Activists Push(ed) Against Bailout, Offer(ed) Alternatives

by
Haider Rizvi

CODEPINK activists outside Barack Obama's Senate office. (Credit: CODEPINK)

(CD Editor's note: Shortly after this story was filed the US House of Representatives voted to pass Resolution H.R. 1424, the Emergency Economic Stabilization Act of 2008.  However, this reporting should still stand to note that there were those voices declaring their opposition right until the end, and we remain committed to covering their brave activism despite today's outcome.)

NEW YORK - As lawmakers prepare to vote Friday on a
renegotiated plan to spend hundreds of billions of dollars to protect Wall Street
from financial disaster, activists are ramping up protests against the
bill and some independent analysts have offered alternatives focusing
on financial relief for regular Americans.

In Thursday, tens of thousands of people sent letters to members of the House of Representatives urging them to make drastic changes in the Senate version of the bill authorizing the Wall Street bailout at the cost of $700 billion.

Despite nationwide protests, the Senate approved the plan Wednesday to
buy bad debts of financial institutions. The bill is now under
consideration in the House of Representatives.

At press time, it remained unclear whether the bill would muster
enough support to pass the House on Friday, though reports from
Washington indicated that the bill's passage was looking increasingly
likely.

Ahead of the Senate vote on Wednesday, labor and consumer rights groups
across the nation held dozens of rallies and demonstrations in protest
against the bill, which they consider to be unjust because it offers
relatively few protections for homeowners and taxpayers.

"People are up in arms about this," said Matt Holland of TrueMajority.org, an advocacy group comprising 70,000 members that played a major role in organizing the nationwide protests.

Due to increased public pressure, the Senate made several changes in
the original bill.
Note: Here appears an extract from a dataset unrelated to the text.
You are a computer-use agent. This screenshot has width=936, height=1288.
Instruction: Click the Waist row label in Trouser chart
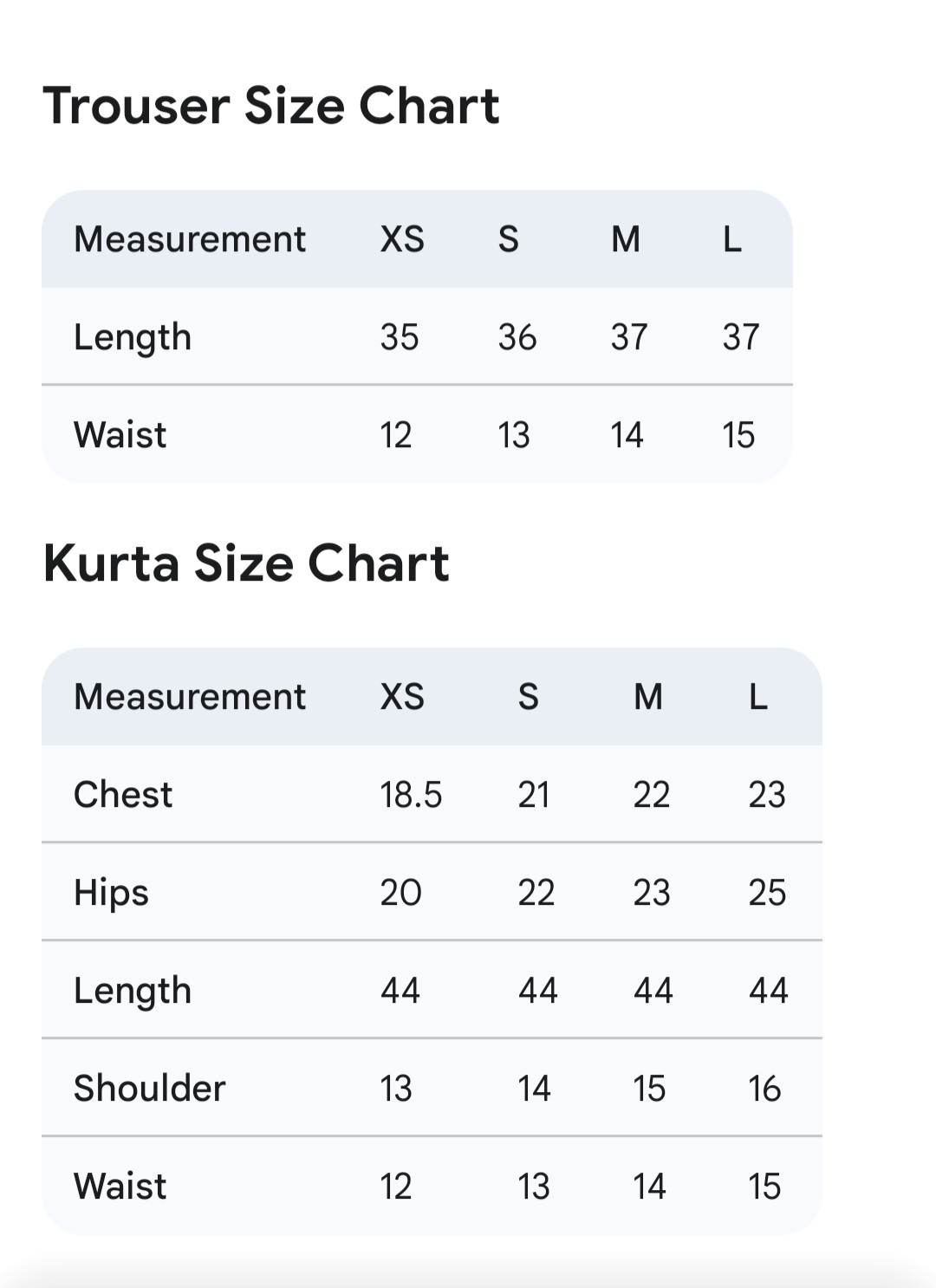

Many of those changes were aimed at enticing
individual lawmakers to support the bill through financial incentives
for specific projects, but few addressed rising concerns about the
millions of Americans on the verge of losing their homes.
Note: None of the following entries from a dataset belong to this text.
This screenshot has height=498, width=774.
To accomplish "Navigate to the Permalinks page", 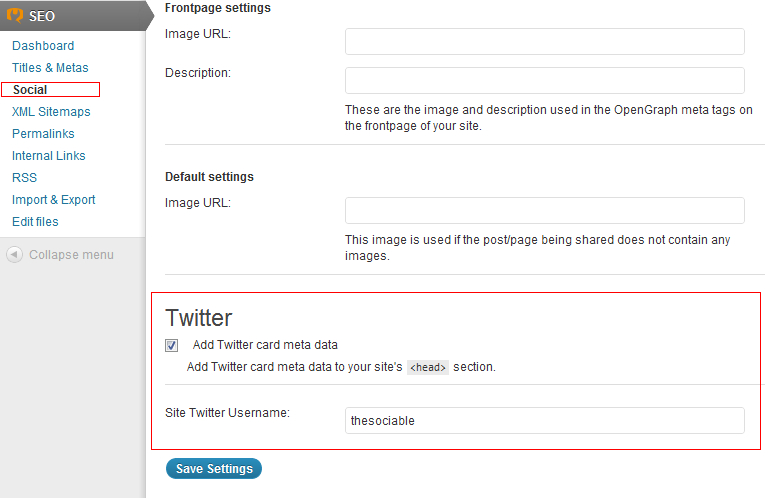I will click(43, 134).
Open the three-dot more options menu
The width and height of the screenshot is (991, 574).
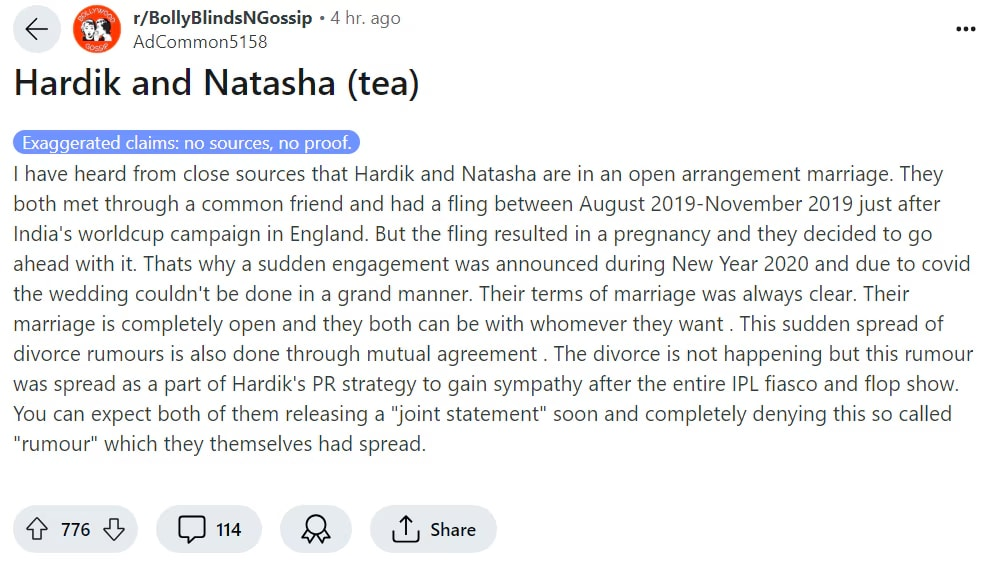click(965, 29)
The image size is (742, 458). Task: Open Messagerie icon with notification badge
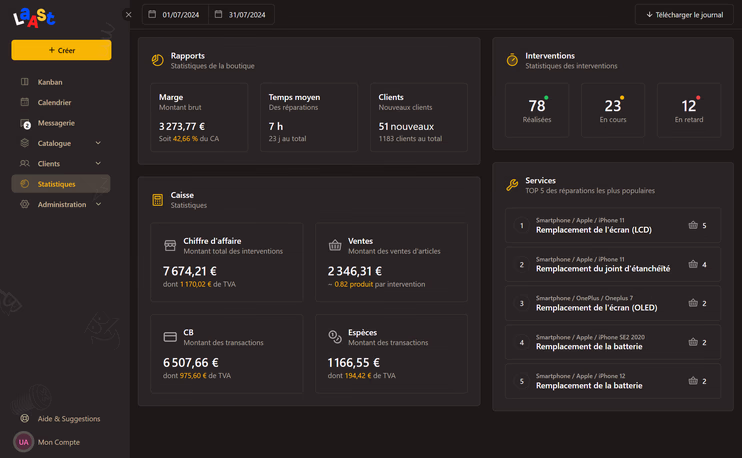(25, 123)
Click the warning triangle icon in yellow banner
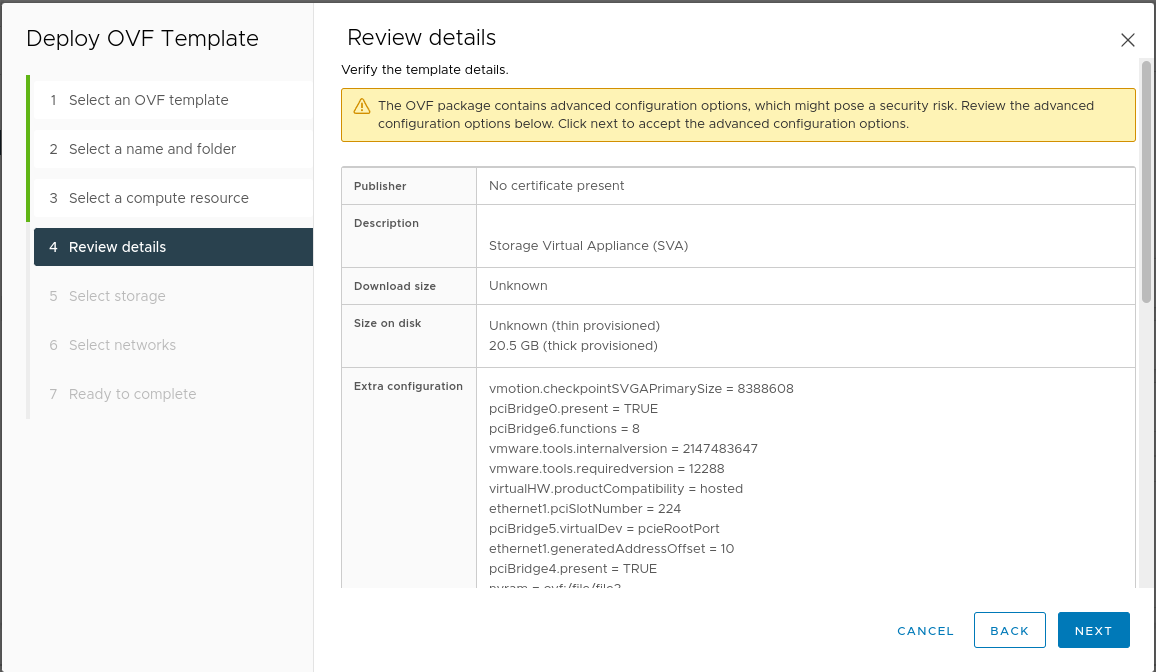 (361, 106)
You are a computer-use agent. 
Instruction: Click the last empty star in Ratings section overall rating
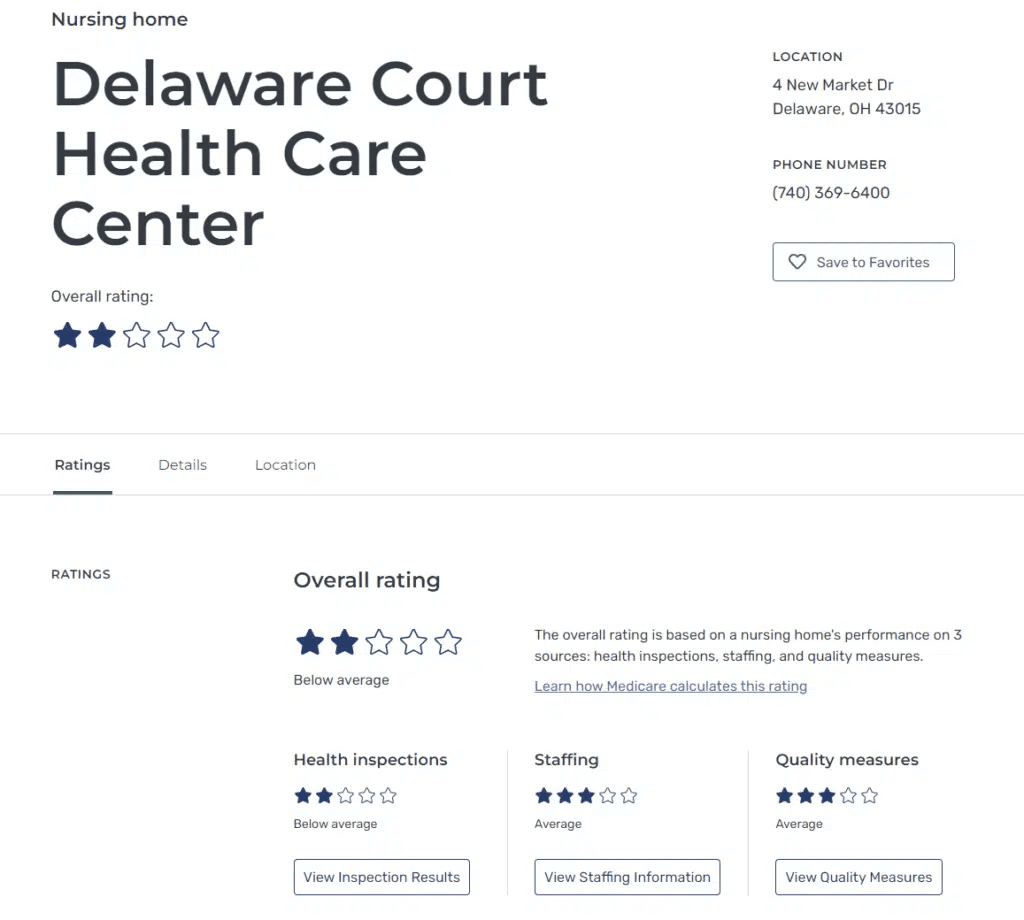click(448, 642)
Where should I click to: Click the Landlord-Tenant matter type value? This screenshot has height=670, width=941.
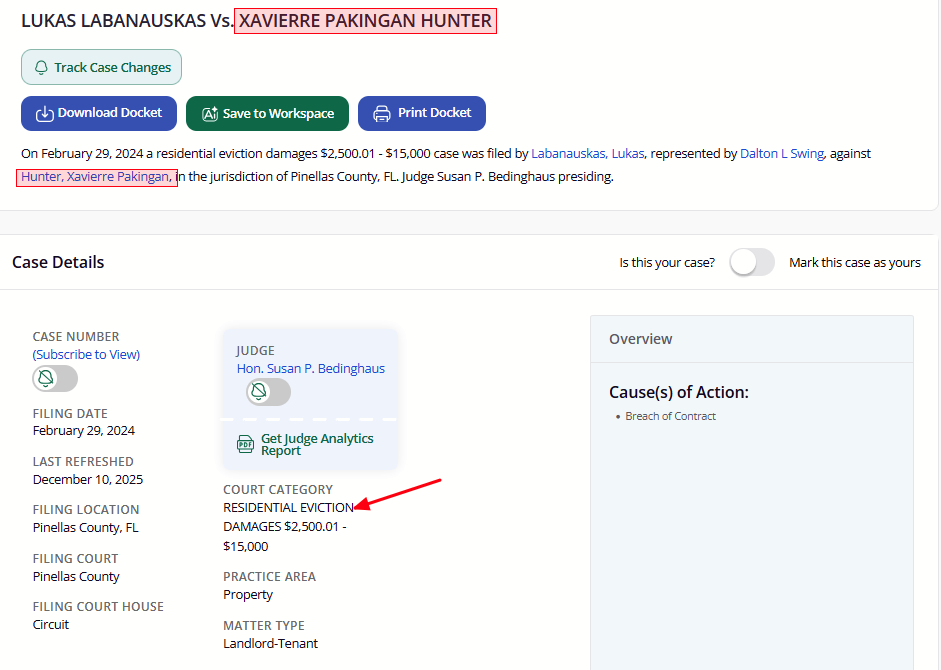[x=270, y=643]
"While many are focused on providing relief to Wall Street, millions of homeowners are at risk of being left behind," said Janet Murgula, president of the National Council of La Raza, the nation's largest Hispanic civil rights organization.
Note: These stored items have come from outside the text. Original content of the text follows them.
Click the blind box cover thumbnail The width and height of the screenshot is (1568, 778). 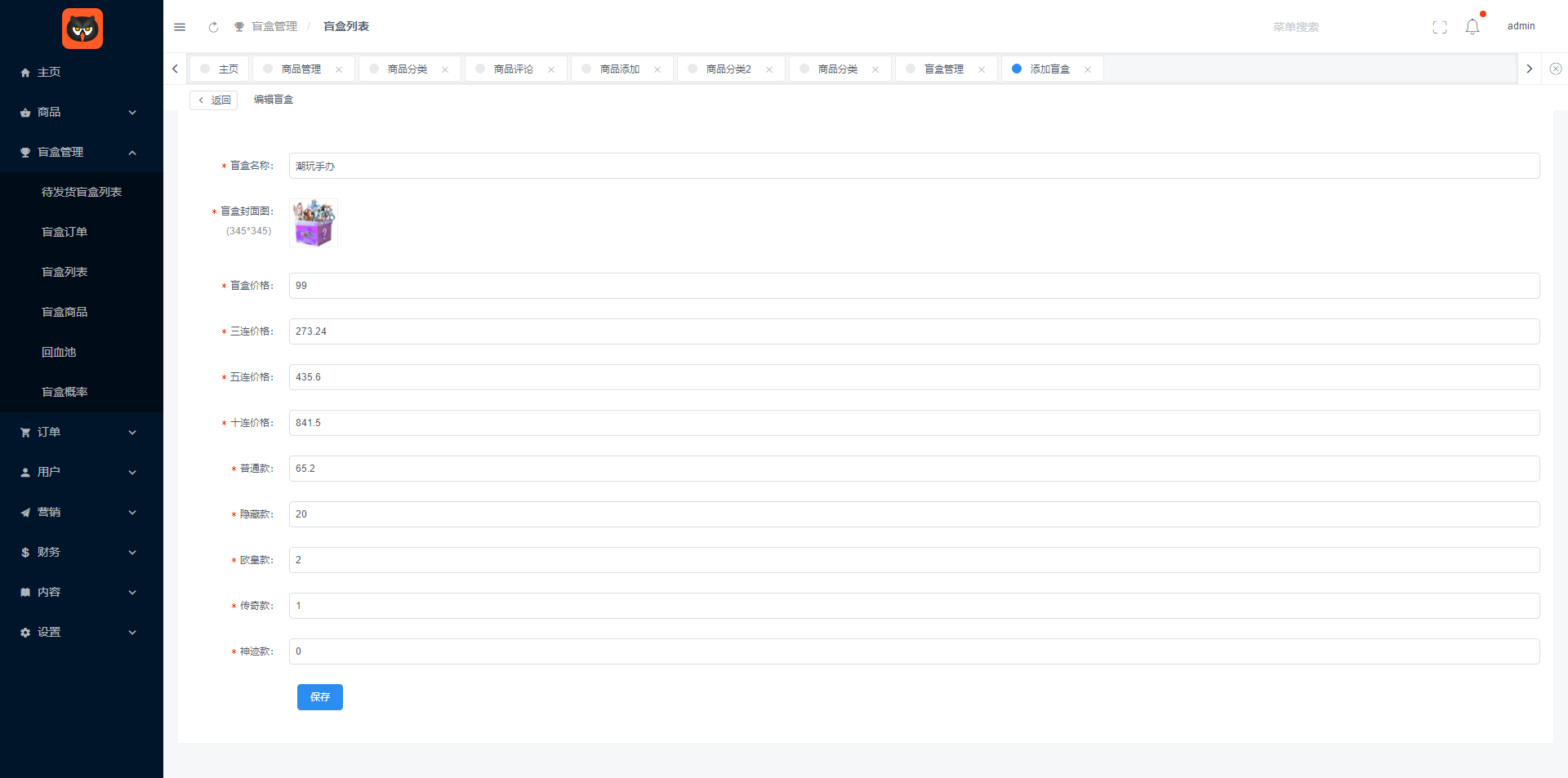point(314,223)
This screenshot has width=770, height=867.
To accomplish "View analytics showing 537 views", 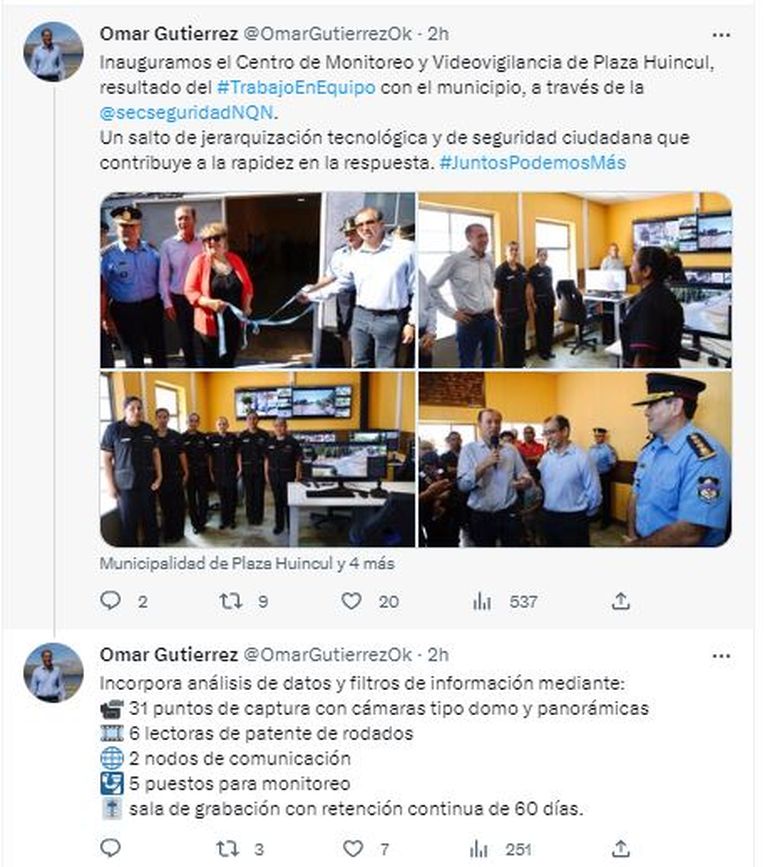I will 481,601.
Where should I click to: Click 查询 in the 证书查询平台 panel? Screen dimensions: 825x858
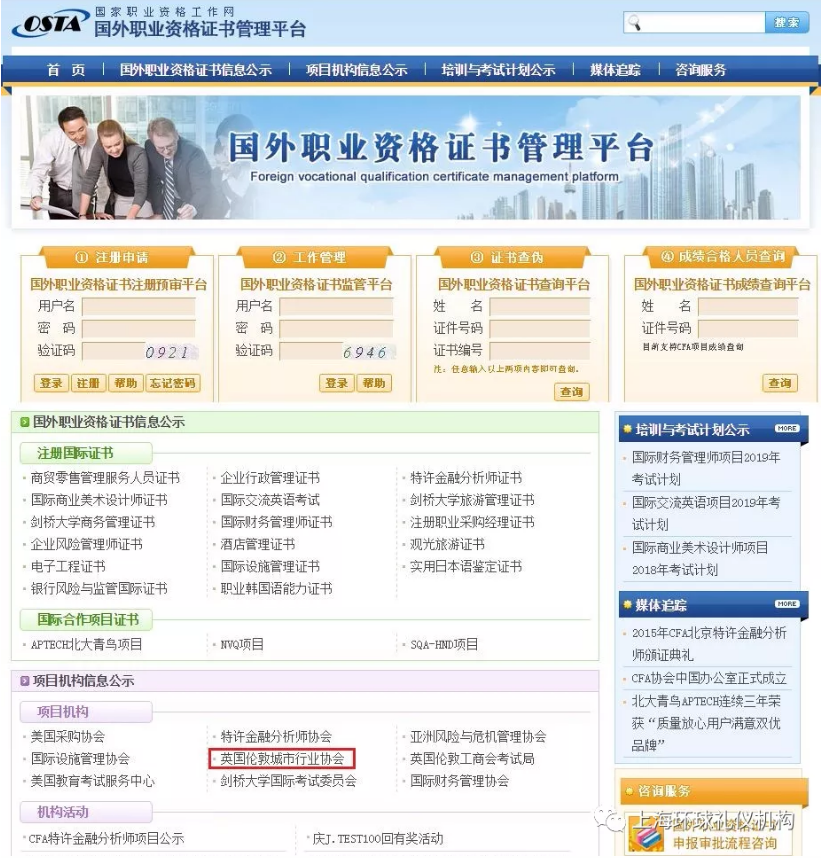click(571, 392)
To her, it is "irresponsible public policy to ask taxpayers to foot the bill for a Wall Street rescue
package while simultaneously denying them a sustainable response to the
devastation rising foreclosure rates are having throughout the
country."

The activist networks engaged in protest organizing say they want
Congress to pass a better bill, with tough restrictions on executive
pay, protections for homeowners and taxpayers, and a sensible plan to
pay for recovery.

"Americans recognize the need to act on our current crisis but
detest the idea that ordinary taxpayers should bear the brunt of
bailing out the kingpins of Wall Street," said the Institute for Policy Studies (IPS), a Washington, DC-based think tank focusing on issues of peace, justice, and the environment.

A Plan to Rescue Main Street Too

In its "Sensible Plan for Recovery" released Wednesday, IPS suggests
adding four key elements to the $700 billion plan, beginning with a
$200 billion "Main Street Stimulus Package" that would create jobs in the renewable energy sector, help people remain in foreclosed homes, and support state and local government services that are threatened by declining tax revenues.

It also identifies $900 billion in potential revenue streams that could "make Wall Street speculators pay for the bailout" -- the original $700 billion plus the additional $200 billion of its proposed stimulus package.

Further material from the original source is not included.